By Colin McEvoy on November 9, 2016

This column, written by LVEDC President and CEO Don Cunningham, originally appeared on The Morning Call website on November 8, 2016. (Click here to read Cunningham’s previous columns.)

Don Cunningham

Don Cunningham

It was 1935.

The country was in the midst of economic depression. The use of electricity in the average American home had only been commonplace for a few decades. Some rural areas had yet to be electrified.

A 15-year-old boy —who later would be my grandfather — would cross the Lehigh River railroad trestle each morning from West Bethlehem on his way to the Bethlehem “Trade School” on the City’s South Side.

His course of study was electrical, a relatively new trade. One day in 11th grade his steelworker father told him he was done with school. He had just bought his older brother a small house-wiring business. The family needed money. It was time to go work with his brother.

My grandfather retired 50 years later after raising six kids, serving his country in World War II, and helping to electrify many of the Lehigh Valley’s largest office buildings, schools, and industrial plants.

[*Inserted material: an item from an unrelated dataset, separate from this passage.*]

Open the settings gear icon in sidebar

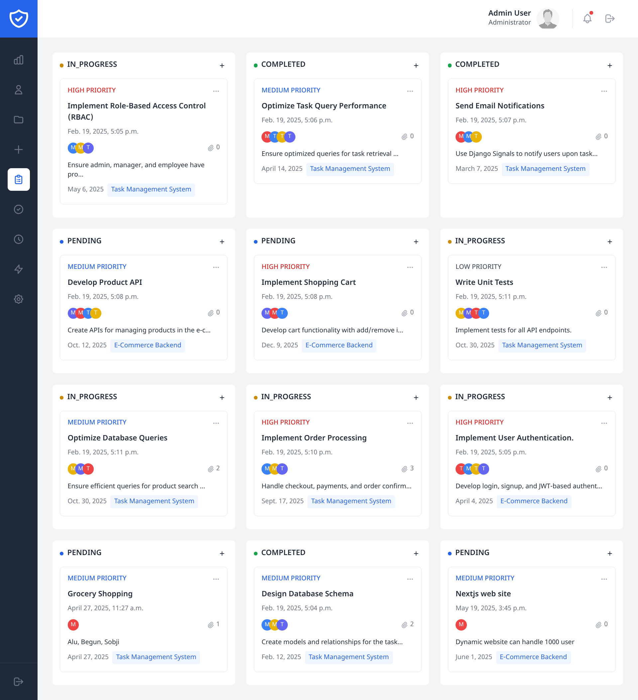pos(18,299)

He learned a trade that the economy needed. He had skills he could trade for a paycheck, so he was rewarded.

Today’s rapidly evolving world of innovation and technological development is creating a demand for new vocational and technical skills, just as it did during the last century. What’s not as prevalent today is the need for those with just a strong back, good work ethic, and no specific skills. During the post-World War II boom years in the ’50s, ’60s, and ’70s, when America served as the manufacturer to the world, a decent living could be made without a high-level of specific skills.

That part of history is just that, history. Technology now does what people used to do. Manufacturers today are more productive than ever. Output is high but employment is lower, much lower. And that’s how it will remain.

Think about your iPhone. With the tap of a screen you do for yourself what once required the work of dozens of people: travel agents, customer service workers, sales clerks, catalog printers, insurance agents, airline and hotel staff. It’s no different on the shop floor.

Innovation and technology has created a new paradigm in the workforce. Employers don’t create jobs to be good Samaritans. They hire people to do what they need. We’d all serve our children, our community, and our country better if we focused on that reality. Hope is not a strategy. Longing for a past way of life is not a plan.

Low-skilled jobs have been displaced but higher skilled jobs have been created. Vocational and technical training is needed more than ever. There is a demand for skills in mechatronics, precision machining, electronic engineering, software development, automotive technology, machine programming, graphic communications, welding technologies, and building trades like electrical, carpentry, HVAC repair and installation, plumbing, and steam fitting.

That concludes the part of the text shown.